Reputation: 1580
Why isn't MySQL able to consistently optimize queries in the format of WHERE <indexed_field> IN (<subquery>)
?
I have a query as follows:
SELECT
*
FROM
t1
WHERE
t1.indexed_field IN (select val from ...)
AND (...)
The subquery select val from ...
runs very quickly.
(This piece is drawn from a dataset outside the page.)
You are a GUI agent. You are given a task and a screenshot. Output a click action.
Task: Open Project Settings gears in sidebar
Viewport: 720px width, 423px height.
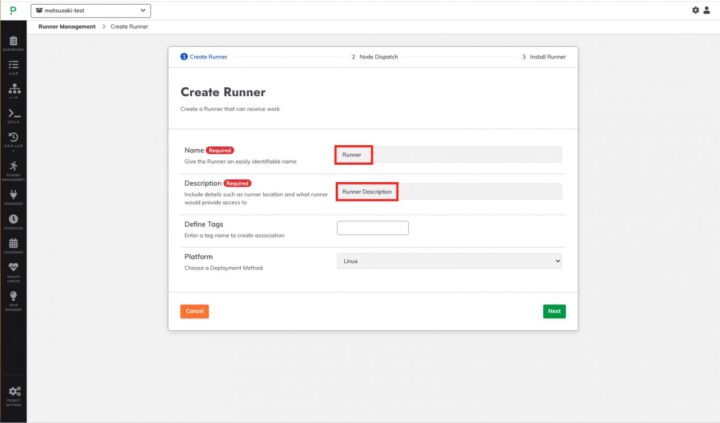(13, 392)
The problem is MySQL is doing a full table scan
to get the required rows from t1
-- even though t1.indexed_field
is indexed.
I've gotten around this by changing the query to an inner join:
SELECT
*
FROM
t1
INNER JOIN
(select val from ...) vals ON (vals.val = t1.indexed_field)
WHERE
(...)
Explain shows that this works perfectly -- MySQL is now able use the indexed_field
index when joining to the subquery table.
My question is: Why isn't MySQL able to optimize the first query? Intuitively, doing where <indexed_field> IN (<subquery>)
seems like quite an easy optimization -- do the subquery, use the index to grab the rows.
Upvotes: 0
Views: 26
Reputation: 142296
No or Yes.
Old versions of MySQL did a very poor job of optimizing IN ( SELECT ... )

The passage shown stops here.